A novel method for improving the robustness of deep learning-based malware detectors against adversarial attacks

Abstract

Malware is constantly evolving with rising concern for cyberspace. Deep learning-based malware detectors are being used as a potential solution. However, these detectors are vulnerable to adversarial attacks. The adversarial attacks manipulate files in such a way that the resulting malware files evade being detected. Adversarial training is one of the techniques used to develop malware detectors using saddle-point (min–max) formulation. In adversarial training, malware samples are manipulated using multiple adversarial attacks to generate adversarially poisoned malware samples. These poisoned malware samples are incorporated in the training of models to make them robust against evasion attacks (i.e. attacks at the testing time).

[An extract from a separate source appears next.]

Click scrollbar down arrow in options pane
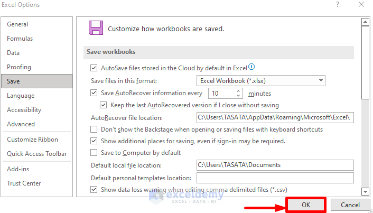 click(365, 191)
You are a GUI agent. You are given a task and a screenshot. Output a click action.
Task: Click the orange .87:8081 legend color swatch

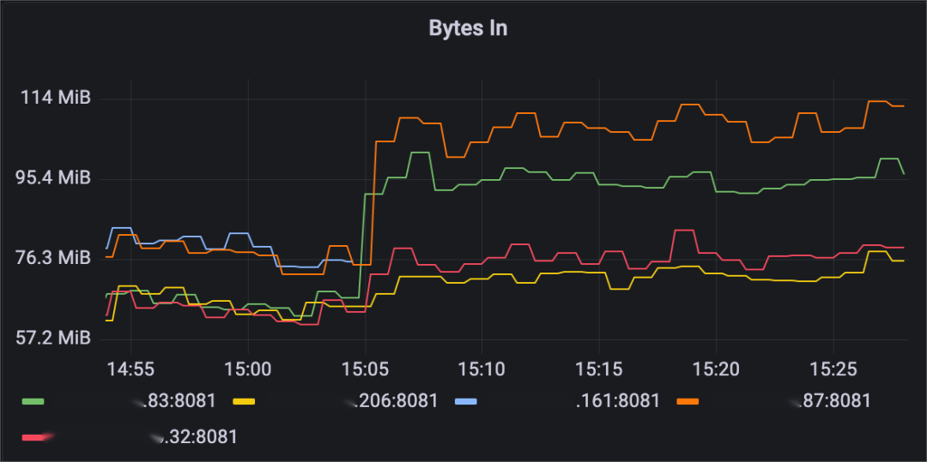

In this work, ten neural network-based malware detectors are developed, with nine trained with a particular adversarial attack and one without such training. To consider the characteristics of multiple adversarial attacks and utilise the performance of the ten detectors on various evasion attacks, a novel approach is developed to design a malware detector by training a neural network with a mixture of multiple adversarial attacks. This novel approach achieved the best performance among all the eleven malware detectors. Experimental results demonstrated that the new approach significantly enhanced the robustness of the malware detector and achieved the lowest evasion rates of 12% on average on VirusShare and 18% on average on VXHeaven datasets, respectively, against all possible evasion attacks. The experiments show that the detectors trained with other adversarial attacks such as DeepFool and multi-step bit gradient ascent achieve higher evasion rates of 17% and 36% on VirusShare, and 24% and 45% on VXHeaven datasets, respectively.